GBA – Entitlement Framework is unworkable

The Governing Bodies Association is calling on the Department of Education to radically re-think its Entitlement Framework policy. After consulting with members the organisation representing 51 Voluntary Grammar Schools said there was a clear view amongst schools that the policy in its present form would be unworkable in light of budget cuts.
The GBA said they agreed with the Secretary of State for Education Michael Gove when he said schools needed to be honest with pupils when recommending subjects for A-level.
GBA Director John Hart said “The Entitlement Framework policy is a classic example of top-down policy making. Introduced under direct rule ministers it places unnecessary pressures on schools to restructure their curriculum offering.
“Given that the funding for the principal vehicle of delivering the entitlement framework (i.e. Area Learning Communities) is being reduced and removed in the DENI budget 2011-15 schools foresee considerable difficulties with the development & implementation of the Entitlement Framework.
“We all recognize we are in new financial territory, and if the Department of Education is cutting financial support for the Entitlement Framework they must recognize that schools will be less able to meet their arbitrary targets. Financial cuts have consequences.
“We all recognize we are in new financial territory, and if the Department of Education is cutting financial support for the Entitlement Framework they must recognize that schools will be less able to meet their arbitrary targets.
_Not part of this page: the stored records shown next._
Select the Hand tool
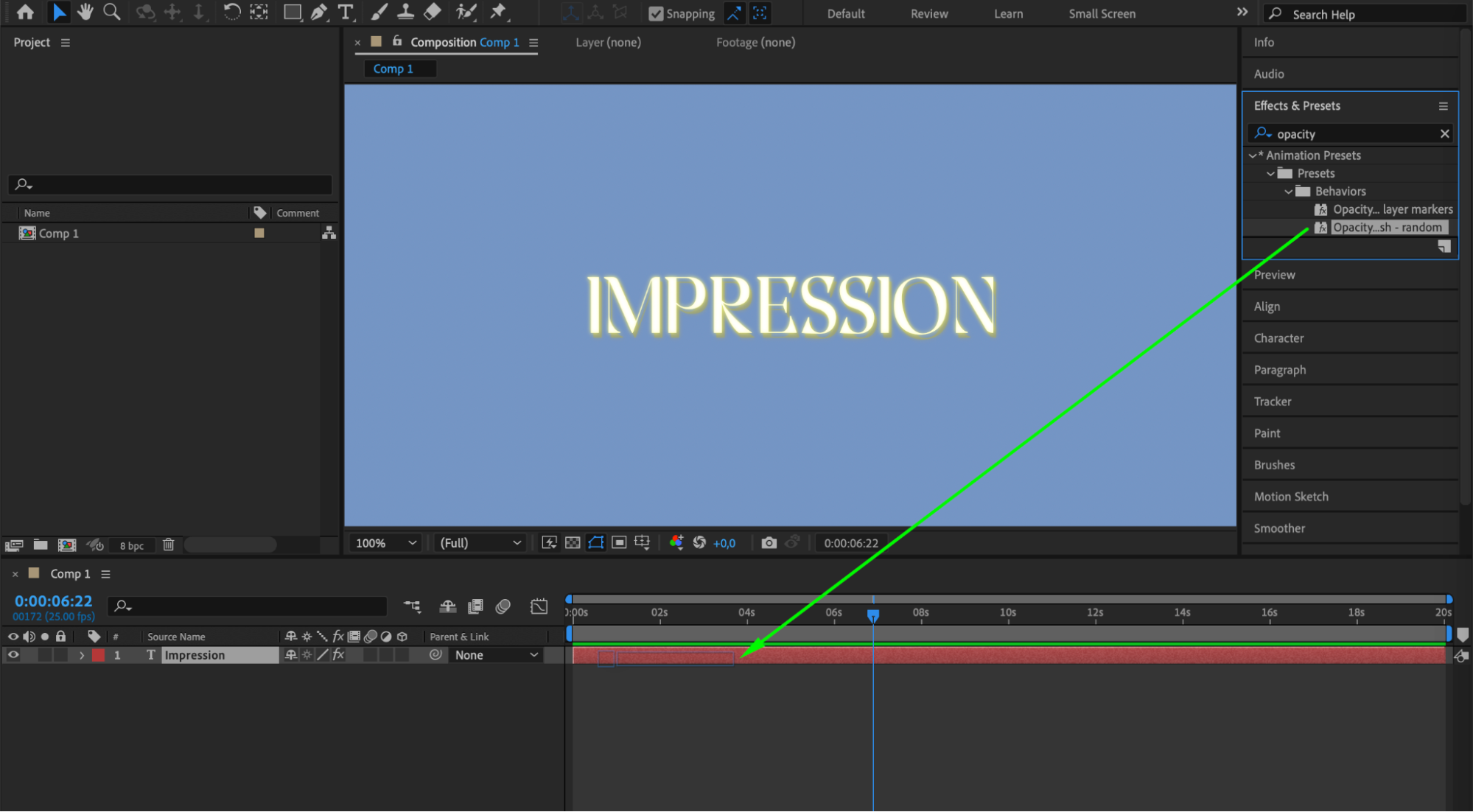point(85,12)
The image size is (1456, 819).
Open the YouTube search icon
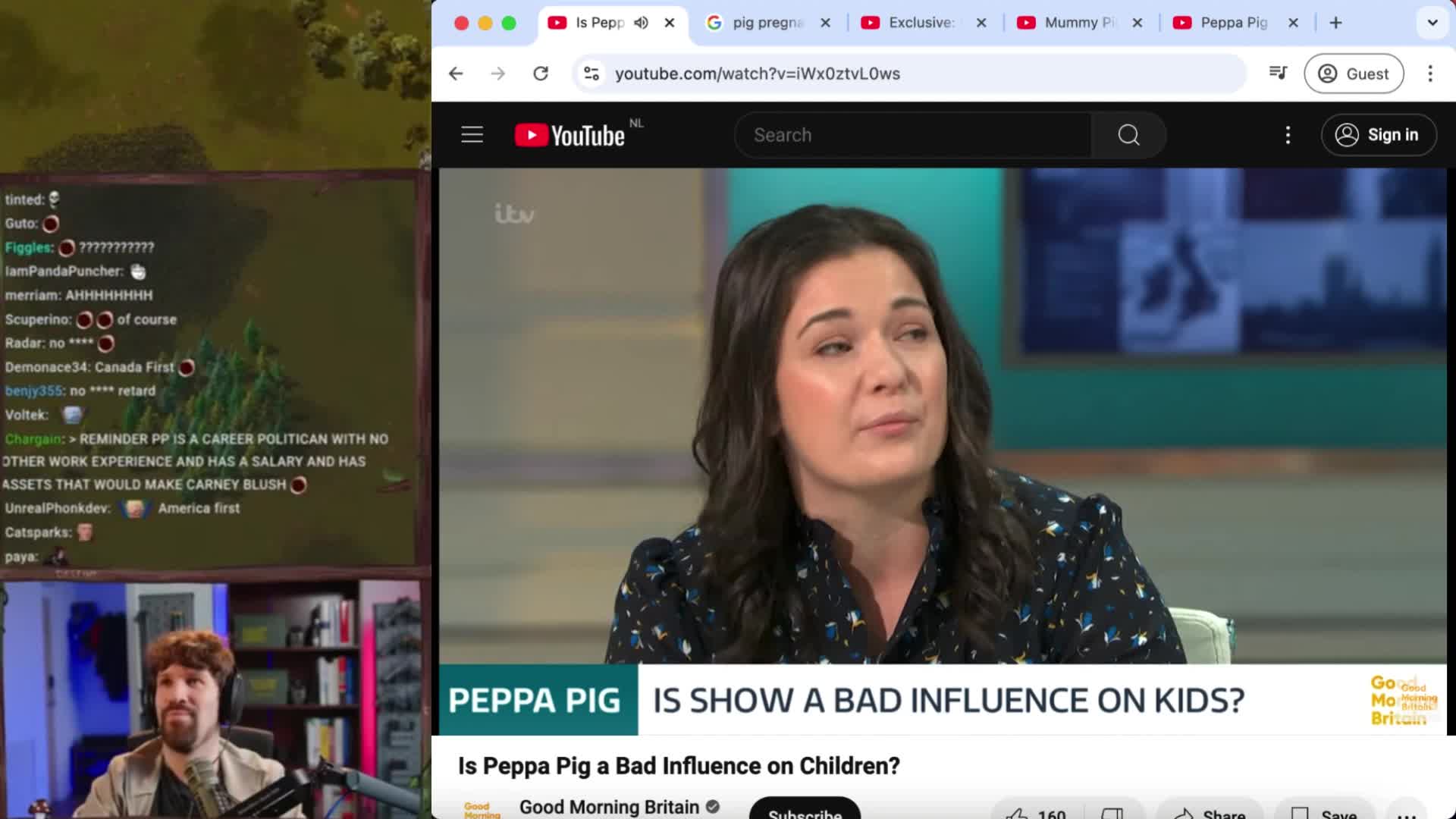[1128, 134]
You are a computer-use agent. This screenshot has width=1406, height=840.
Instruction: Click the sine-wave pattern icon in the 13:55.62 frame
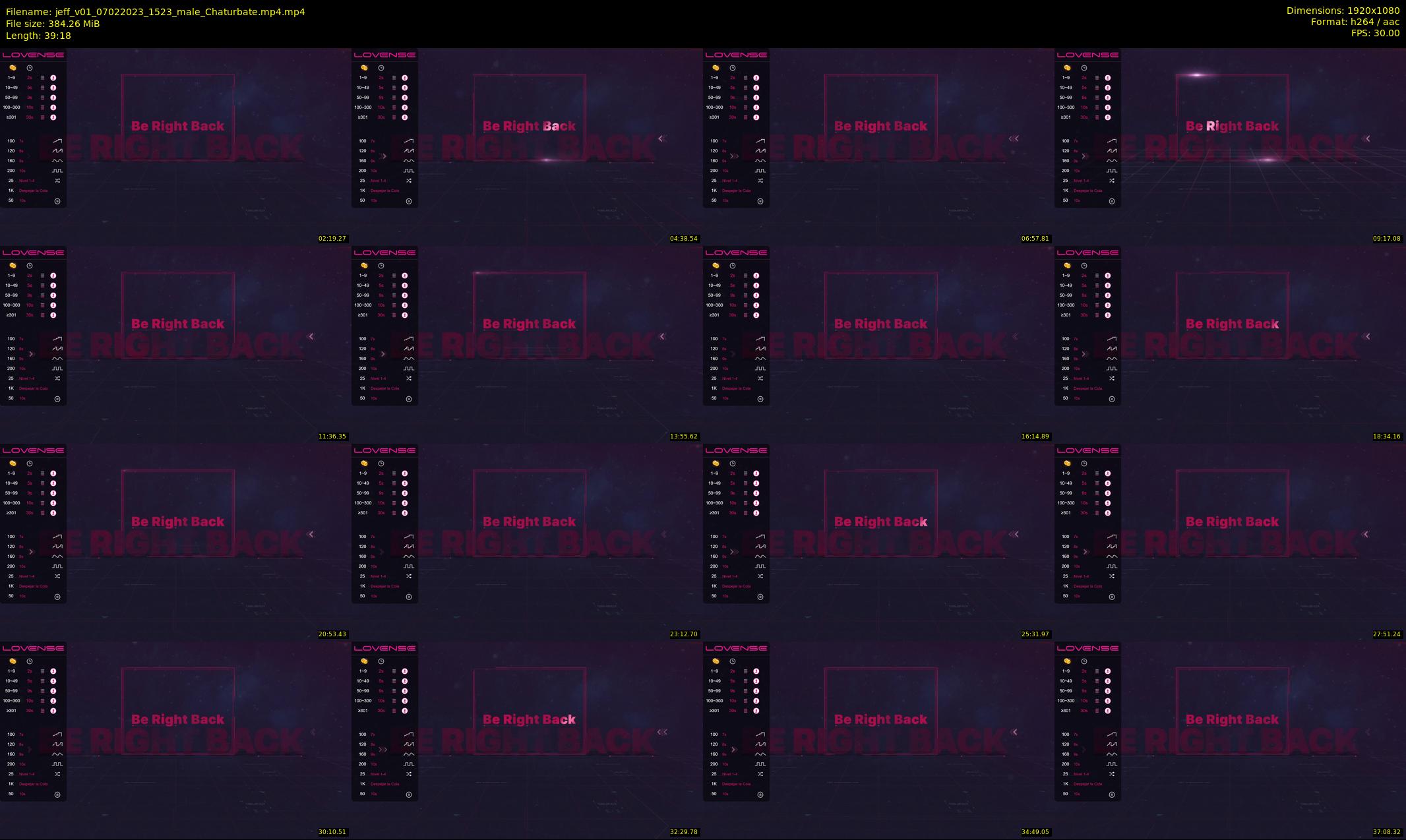409,359
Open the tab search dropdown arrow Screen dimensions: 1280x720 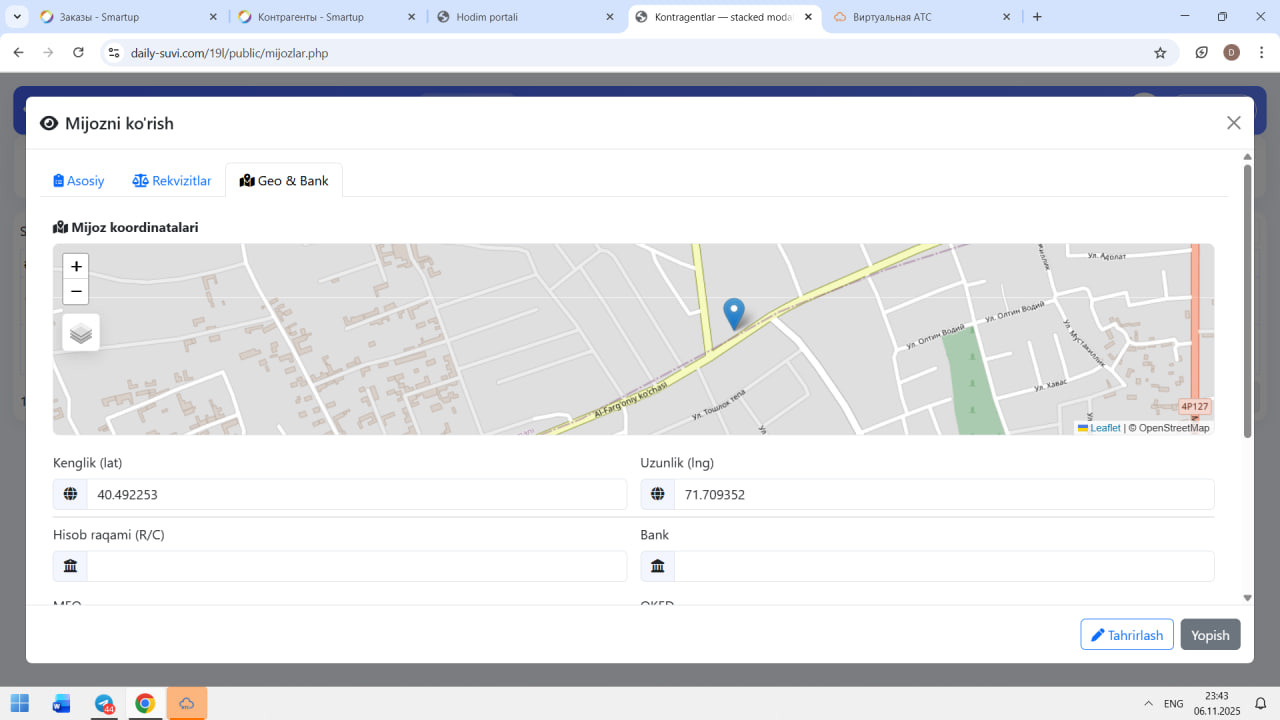click(17, 17)
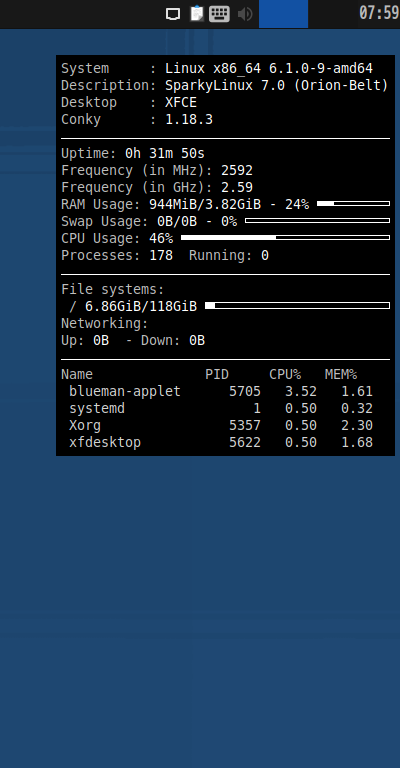Screen dimensions: 400x768
Task: Click the MEM% column header
Action: pyautogui.click(x=341, y=375)
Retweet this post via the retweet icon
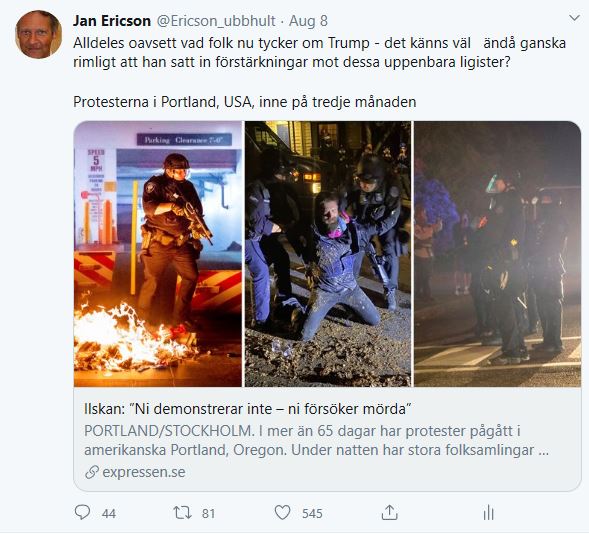This screenshot has height=534, width=589. point(182,513)
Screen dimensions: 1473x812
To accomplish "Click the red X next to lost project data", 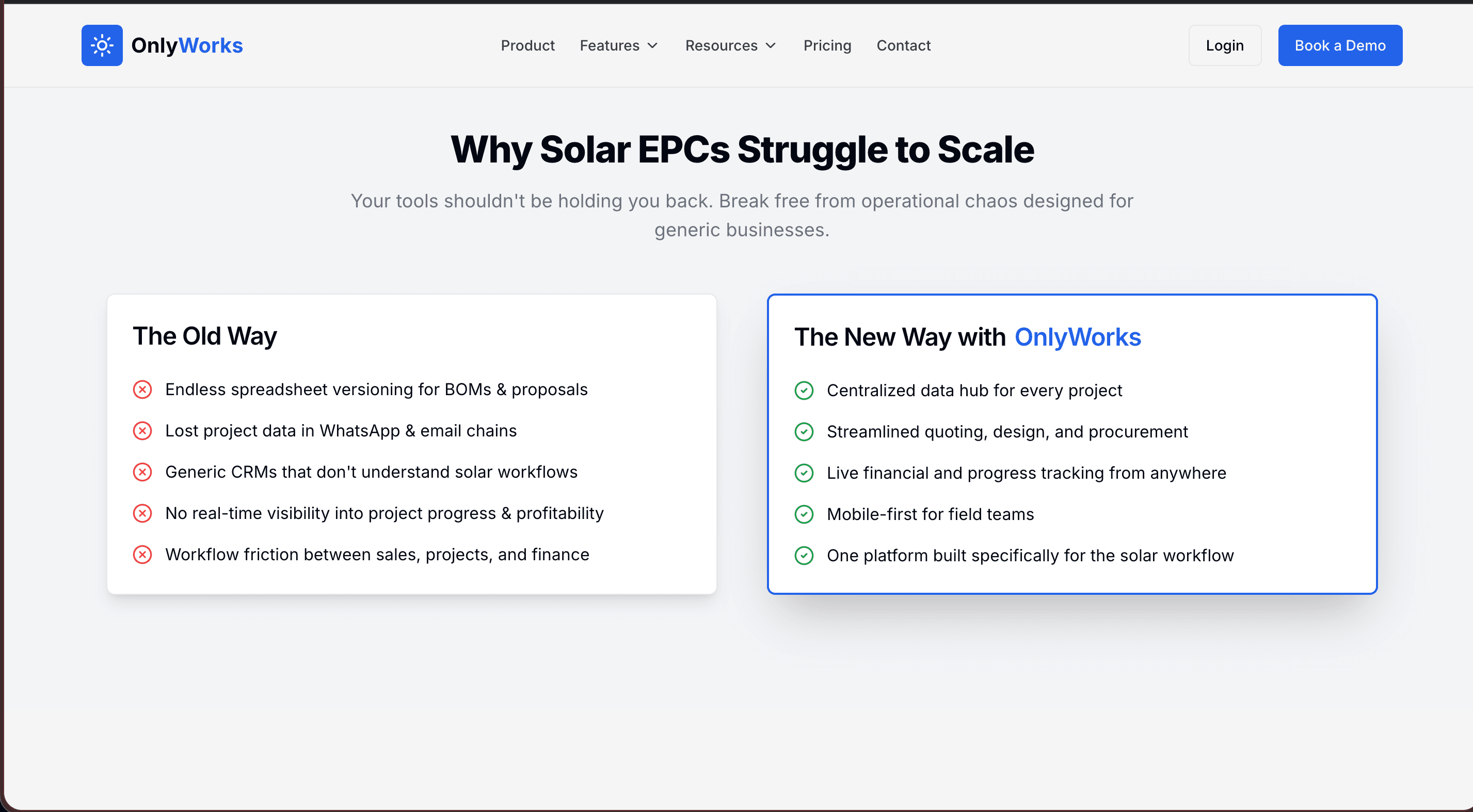I will (x=143, y=430).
Financial cuts have consequences.
Pointing out recent trends in England & Wales the group called for an honest debate amongst educational stakeholders. “It is interesting to observe in England and Wales the Education Minister Michael Gove calling for schools to be honest about the perception of certain subjects as ‘soft’ by top universities, including the Russell Group. That type of honesty from politicians is refreshing.
“Northern Ireland’s schools should not be forced between a rock and hard place of Universities demanding subjects with recognized academic rigour, and a devolved government policy that demands they dilute their offering.
“Schools will always seek to offer the widest range of opportunities sought by pupils. But these must be as a result of genuine demand from learners and not imposed through ham-fisted and misguided policy making from DENI.
“There are many examples of where schools have quietly and conscientiously been collaborating with neighbouring schools to broaden their offering to pupils, long before millions of pounds were spent on Area Learning Communities.
“Irrespective of government targets schools will do this where it is practical and in the best interests of their pupils.
“We are calling for the Minister to allow schools to opt-out of the Entitlement Framework where there is a clear and demonstrable demand from pupils and parents for an alternative provision.”
“At the very least the Minister should make clear to schools and education authorities that the Entitlement Framework is an aspirational policy, and that schools should work towards it at a pace that suits their own education provision. The constant official referrals to 24/27 subjects must stop.”
“Ultimately schools have the responsibility, both from parental expectation and in legislation for the education of their pupils. We must move towards a system that empowers school leaders to take those decisions that are in the best interests of pupils. They can be trusted to do so.”